6. From the narration of the discussions recorded above it is evident that the consent terms emerged from willing and voluntary acts of the parties and that the parties were ad idem with regard to the terms as contained in the consent terms. It is not a case of forced a compromise, in which case it may be contended that it loses the very essence of its being a valid and lawful agreement. In S. C. Nandy v. G. M. Bhattacharjee , it has been held that a final consent decree cannot be altered by the court unless the parties thereto agree to do so. Similar is the decision in M.D. Boral v. D.J.P. Boral AIR 1980 Born 235. In a recent judgment dated 21.3.2006 in Manish Mohan Sharma v. Ram Bahdur Thakur, the Supreme Court has held that when an order is passed with the consent of the parties, they cannot resile there from. An application for setting aside/recall of a consent order is limited to only in cases where the order incorporates an agreement which is void or voidable at the instance of one of the parties to the proceeding on the ground of fraud, mistake, influence or other similar grounds. In the present case, the consent order is sought to be recalled on the ground that the petitioner was in a depressed state of mind at the time of her agreeing to the consent order. Such a plea cannot be taken cognizance of in view of the fact that she did consult her counsel and a well wisher before recording of the said order.
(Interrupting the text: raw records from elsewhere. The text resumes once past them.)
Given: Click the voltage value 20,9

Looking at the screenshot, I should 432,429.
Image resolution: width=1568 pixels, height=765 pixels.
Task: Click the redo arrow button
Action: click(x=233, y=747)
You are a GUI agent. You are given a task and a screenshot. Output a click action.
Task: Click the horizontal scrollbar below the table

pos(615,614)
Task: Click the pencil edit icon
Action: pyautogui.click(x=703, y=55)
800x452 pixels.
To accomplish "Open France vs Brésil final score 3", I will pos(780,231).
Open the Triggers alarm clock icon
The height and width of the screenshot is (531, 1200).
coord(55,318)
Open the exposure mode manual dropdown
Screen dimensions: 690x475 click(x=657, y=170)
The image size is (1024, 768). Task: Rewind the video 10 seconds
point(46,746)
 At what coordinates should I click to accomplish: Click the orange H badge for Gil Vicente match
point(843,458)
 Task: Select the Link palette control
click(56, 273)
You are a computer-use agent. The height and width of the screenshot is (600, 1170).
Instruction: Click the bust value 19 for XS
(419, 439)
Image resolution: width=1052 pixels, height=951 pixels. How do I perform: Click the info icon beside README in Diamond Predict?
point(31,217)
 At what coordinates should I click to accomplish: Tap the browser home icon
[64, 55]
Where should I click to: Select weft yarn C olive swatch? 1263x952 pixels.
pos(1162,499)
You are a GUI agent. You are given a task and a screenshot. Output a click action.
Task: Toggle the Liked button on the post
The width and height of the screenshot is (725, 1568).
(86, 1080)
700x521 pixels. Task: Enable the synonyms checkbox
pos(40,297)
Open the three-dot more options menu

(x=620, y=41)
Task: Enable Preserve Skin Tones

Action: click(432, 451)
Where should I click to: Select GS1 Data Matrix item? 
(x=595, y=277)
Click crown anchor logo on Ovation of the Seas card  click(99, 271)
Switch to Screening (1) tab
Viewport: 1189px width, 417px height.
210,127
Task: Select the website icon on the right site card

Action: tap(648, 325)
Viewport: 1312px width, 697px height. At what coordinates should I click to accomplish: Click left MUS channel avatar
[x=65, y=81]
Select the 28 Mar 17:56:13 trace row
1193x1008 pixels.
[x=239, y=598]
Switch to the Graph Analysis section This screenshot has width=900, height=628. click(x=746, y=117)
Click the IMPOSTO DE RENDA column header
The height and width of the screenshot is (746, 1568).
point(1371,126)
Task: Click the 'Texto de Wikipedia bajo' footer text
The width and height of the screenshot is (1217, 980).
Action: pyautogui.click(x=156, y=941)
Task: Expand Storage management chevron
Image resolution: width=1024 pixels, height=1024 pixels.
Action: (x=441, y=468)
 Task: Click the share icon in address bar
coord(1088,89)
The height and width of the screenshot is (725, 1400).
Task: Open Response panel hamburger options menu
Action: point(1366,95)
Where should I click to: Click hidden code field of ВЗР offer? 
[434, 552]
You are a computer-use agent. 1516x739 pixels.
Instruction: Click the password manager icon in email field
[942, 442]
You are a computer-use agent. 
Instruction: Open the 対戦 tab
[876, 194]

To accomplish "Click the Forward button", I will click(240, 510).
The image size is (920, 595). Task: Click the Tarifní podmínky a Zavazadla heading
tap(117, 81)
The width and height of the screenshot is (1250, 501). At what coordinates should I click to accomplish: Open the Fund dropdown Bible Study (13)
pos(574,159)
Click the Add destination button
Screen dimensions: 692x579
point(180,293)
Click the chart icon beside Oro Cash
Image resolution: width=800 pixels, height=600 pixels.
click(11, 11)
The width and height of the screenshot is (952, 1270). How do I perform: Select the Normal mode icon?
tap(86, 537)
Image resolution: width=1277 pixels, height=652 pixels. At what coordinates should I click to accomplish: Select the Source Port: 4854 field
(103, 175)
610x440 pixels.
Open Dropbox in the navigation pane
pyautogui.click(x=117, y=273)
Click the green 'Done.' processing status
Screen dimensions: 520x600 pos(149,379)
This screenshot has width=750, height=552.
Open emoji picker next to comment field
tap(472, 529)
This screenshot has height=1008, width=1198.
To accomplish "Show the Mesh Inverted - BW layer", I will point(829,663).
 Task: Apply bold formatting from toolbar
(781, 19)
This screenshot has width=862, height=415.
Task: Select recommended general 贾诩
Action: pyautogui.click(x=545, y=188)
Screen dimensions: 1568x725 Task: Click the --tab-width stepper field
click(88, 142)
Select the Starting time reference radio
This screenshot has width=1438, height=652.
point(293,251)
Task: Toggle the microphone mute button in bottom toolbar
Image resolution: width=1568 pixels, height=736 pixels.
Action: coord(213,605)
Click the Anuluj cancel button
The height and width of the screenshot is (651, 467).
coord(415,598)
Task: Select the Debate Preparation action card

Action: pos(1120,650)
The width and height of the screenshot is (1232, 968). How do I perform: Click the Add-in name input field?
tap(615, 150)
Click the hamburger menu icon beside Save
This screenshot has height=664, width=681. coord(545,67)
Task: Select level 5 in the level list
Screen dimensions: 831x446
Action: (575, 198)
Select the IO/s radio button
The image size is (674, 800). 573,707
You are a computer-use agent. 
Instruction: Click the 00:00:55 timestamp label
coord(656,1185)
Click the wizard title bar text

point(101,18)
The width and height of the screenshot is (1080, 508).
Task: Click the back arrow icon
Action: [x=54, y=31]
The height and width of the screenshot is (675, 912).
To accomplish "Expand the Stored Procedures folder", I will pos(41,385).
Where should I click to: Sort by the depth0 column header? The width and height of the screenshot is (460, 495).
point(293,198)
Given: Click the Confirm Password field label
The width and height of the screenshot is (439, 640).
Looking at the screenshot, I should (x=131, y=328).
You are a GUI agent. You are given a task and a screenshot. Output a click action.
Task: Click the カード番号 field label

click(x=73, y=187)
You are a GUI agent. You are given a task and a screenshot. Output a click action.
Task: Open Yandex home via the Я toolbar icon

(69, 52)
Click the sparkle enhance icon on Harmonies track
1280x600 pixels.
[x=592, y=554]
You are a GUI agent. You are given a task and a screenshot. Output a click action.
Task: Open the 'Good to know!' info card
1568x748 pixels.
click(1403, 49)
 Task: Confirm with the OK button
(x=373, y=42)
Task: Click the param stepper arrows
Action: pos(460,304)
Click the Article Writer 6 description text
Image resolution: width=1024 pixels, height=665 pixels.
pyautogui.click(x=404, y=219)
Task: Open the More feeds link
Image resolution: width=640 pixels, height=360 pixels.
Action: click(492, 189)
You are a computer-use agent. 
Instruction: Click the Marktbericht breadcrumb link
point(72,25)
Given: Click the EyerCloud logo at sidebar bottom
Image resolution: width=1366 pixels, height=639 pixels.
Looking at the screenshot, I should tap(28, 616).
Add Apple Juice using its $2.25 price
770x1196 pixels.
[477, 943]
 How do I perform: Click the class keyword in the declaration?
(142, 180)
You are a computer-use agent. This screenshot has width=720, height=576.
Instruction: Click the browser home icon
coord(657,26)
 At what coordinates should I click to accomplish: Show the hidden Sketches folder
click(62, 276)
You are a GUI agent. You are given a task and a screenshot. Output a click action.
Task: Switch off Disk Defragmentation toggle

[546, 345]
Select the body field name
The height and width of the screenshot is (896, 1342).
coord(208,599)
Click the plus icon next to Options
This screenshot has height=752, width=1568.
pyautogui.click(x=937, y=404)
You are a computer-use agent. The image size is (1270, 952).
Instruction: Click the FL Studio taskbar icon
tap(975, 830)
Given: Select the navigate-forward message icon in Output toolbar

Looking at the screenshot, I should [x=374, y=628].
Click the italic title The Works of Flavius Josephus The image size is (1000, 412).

Therefore, in view of the opposition of the respondent to either for modification or recall of the consent order, the application is dismissed.
7. However, since the implementation of the consent terms in accordance with the time schedule specified in that order was kept pending due to this application, the time schedule requires extension. As per the consent order, the vacant possession of the portion allotted to the petitioner was to have been handed over to her along with a sum of Rs 7.5 lakhs by 30.1.0.2006. Now I extend the time upto 28.2.2007.